WTO Agriculture Talks: Chair Urges Shift from Reflection to Action
The chair of the WTO’s agriculture negotiations has told delegations that they need to move from reflection to action, in an informal meeting on Monday that was open to all members of the organisation.
Vangelis Vitalis, the New Zealand ambassador chairing the talks, also shared a set of questions which he said could now be used to structure the negotiations on farm trade issues, sources confirmed to Bridges.
These drew on a flurry of recent communications from negotiators responding to his call for their inputs to the talks, and covered long-standing issues such as farm subsidies as well as newer topics like export restrictions. (See also Bridges Weekly, 23 June 2016 and Bridges Africa, 6 July 2016.)
Vitalis said that the “specific suggestions” members were now sharing supported his assessment that negotiators are indeed moving towards a more active phase in the talks.
Domestic support the “clear priority”
Vitalis said that agricultural domestic support remains “the clear priority for the overwhelming bulk” of the trade body’s membership.
He also said that most are convinced that the issue should be a central plank of any negotiated outcome emerging from the next WTO ministerial conference, due to be held at the end of next year.
However, trade sources told Bridges that the positions of key countries remain far apart. The US in particular is adamant that China must agree to make concessions on its own farm subsidy schemes as part of any negotiated outcome – which Beijing says would be unacceptable.
Measuring support: different approaches
An informal paper tabled on 12 July by four agricultural exporting countries sought to shed more light on aspects of the issue.

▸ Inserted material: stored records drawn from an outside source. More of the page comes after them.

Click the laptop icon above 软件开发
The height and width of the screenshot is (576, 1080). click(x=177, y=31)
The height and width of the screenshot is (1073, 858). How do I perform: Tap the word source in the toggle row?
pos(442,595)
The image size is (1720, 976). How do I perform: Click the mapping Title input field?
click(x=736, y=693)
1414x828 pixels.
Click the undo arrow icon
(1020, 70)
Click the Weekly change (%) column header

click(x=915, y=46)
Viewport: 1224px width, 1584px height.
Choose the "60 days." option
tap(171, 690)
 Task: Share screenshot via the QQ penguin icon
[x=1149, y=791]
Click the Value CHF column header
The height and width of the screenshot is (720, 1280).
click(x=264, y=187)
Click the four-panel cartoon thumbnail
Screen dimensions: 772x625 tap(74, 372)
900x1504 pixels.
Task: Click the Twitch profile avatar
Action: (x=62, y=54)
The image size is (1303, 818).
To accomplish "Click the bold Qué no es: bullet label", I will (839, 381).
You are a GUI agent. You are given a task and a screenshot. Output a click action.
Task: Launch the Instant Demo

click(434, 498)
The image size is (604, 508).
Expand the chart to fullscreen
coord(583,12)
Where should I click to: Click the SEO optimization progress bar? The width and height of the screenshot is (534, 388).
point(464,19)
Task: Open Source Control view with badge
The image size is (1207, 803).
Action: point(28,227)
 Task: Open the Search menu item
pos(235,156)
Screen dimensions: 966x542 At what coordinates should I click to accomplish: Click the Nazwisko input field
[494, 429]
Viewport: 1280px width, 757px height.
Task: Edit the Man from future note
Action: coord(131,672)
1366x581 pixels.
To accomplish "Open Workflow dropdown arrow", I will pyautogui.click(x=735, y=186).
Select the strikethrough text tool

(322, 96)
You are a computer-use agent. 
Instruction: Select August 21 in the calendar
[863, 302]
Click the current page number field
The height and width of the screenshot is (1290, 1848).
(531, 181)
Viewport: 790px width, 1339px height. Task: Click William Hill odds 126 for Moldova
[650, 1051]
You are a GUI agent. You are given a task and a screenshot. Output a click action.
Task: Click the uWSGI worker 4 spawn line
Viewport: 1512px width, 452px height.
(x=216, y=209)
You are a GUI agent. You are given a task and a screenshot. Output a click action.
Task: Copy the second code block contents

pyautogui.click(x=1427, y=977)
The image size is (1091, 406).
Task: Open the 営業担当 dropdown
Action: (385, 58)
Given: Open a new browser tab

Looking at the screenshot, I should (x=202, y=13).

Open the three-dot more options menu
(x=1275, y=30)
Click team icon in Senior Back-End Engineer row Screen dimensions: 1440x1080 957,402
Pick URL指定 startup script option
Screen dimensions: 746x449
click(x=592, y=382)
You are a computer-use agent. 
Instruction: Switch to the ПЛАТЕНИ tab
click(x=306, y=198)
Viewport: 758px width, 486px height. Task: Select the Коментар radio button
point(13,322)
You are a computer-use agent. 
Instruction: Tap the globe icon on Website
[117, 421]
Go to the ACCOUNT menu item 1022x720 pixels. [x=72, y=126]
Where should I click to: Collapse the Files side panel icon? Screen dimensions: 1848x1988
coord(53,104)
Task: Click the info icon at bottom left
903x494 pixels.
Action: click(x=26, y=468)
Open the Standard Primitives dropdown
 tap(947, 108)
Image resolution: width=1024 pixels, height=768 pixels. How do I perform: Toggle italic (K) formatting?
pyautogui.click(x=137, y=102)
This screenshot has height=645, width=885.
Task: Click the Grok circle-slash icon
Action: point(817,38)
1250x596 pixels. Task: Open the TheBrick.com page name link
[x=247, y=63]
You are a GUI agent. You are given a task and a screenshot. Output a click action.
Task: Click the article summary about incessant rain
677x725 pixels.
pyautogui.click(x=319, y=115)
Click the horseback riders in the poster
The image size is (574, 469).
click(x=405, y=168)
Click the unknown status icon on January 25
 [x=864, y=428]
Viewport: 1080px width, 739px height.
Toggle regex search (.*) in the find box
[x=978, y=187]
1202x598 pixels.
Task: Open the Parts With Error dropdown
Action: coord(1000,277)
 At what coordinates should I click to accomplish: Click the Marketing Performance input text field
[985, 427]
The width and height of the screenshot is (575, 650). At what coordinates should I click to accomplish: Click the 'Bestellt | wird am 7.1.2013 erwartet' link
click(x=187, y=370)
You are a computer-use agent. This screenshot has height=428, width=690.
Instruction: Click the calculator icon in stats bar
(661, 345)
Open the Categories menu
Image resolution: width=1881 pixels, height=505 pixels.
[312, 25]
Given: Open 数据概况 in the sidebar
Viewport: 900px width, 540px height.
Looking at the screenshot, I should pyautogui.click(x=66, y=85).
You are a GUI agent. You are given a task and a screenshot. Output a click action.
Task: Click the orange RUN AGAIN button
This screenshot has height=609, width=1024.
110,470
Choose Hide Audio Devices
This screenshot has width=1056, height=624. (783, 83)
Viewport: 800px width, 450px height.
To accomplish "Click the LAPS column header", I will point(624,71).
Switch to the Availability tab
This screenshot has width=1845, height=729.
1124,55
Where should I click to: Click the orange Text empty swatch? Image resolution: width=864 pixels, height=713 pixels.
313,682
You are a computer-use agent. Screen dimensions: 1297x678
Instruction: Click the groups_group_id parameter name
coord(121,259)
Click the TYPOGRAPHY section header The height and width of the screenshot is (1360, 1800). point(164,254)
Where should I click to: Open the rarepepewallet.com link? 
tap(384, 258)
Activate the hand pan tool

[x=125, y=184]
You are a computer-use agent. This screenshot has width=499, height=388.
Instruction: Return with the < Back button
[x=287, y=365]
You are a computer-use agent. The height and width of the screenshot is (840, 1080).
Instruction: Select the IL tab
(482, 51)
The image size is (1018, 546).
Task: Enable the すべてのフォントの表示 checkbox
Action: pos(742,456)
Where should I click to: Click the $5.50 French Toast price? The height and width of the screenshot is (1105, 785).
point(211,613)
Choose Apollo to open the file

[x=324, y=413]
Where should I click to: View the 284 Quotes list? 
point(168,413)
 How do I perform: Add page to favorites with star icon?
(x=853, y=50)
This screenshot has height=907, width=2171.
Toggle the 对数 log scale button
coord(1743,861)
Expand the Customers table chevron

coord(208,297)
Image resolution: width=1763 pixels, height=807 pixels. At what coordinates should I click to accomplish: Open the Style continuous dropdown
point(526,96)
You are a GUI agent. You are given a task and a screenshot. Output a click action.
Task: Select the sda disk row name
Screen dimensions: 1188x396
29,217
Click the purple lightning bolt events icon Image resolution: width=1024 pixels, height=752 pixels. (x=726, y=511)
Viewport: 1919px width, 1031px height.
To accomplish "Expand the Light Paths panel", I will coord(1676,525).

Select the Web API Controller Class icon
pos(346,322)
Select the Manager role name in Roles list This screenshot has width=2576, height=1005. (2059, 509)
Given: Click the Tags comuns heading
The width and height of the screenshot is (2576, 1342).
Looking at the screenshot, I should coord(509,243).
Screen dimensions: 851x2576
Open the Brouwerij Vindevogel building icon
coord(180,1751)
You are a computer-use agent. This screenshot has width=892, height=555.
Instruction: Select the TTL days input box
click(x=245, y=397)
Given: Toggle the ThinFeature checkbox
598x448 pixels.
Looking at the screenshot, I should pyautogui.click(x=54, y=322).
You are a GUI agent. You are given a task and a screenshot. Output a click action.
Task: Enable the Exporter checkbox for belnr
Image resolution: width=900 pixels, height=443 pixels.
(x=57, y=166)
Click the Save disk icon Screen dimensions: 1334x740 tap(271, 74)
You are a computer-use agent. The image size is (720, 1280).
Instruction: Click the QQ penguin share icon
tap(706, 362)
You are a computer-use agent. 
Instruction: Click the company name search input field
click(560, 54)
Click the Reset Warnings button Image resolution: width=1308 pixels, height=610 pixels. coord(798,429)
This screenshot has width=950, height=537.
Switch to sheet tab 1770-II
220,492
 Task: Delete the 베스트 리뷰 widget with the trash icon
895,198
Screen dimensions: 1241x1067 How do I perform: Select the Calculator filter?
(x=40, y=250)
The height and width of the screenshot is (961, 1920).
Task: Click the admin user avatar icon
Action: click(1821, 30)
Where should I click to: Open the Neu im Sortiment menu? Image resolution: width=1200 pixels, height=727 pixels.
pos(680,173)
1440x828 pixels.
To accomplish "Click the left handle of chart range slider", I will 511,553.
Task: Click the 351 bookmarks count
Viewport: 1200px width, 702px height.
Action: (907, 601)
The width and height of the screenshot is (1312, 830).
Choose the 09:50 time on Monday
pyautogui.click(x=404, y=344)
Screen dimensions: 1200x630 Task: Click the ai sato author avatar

Australia, Chile, Colombia, and New Zealand, who co-sponsored the paper, examined data on trade-distorting support for nine different agricultural products between 2008 and 2010, as well as non-product specific support that was classified as trade-distorting.
Although the four countries do not present any conclusions from this data, the numbers suggested that, relative to the other countries examined, China’s non-product specific support was unusually high in dollar terms – although was less than the support provided by Brazil, Canada, and the US when seen as a percentage of the value of production.
EU and US support for products such as dairy and sugar was high in both absolute terms and relative to the volume of production, while for other products – such as cotton – support was relatively low in absolute terms but not as a share of the production value.
Vitalis again reminded members of the difficult state of their farm subsidy notifications, citing widespread delays in reporting current data to the trade body’s secretariat. (See Bridges Weekly, 12 May 2016).
Some negotiators also noted that the chair had asked members whether product-specific limits were needed to prevent trade-distorting farm support from being disproportionately concentrated on a handful of farm goods.
Market access: a trade-off with domestic support?
The chair told the meeting that some delegations had floated the possibility of a trade-off between the level of ambition in market access and domestic support, an option which he said was “intriguing.”
However, he noted that while some members were seeking tariff cuts and other market access concessions, others had defensive interests, with some fearing the loss of existing preferential access.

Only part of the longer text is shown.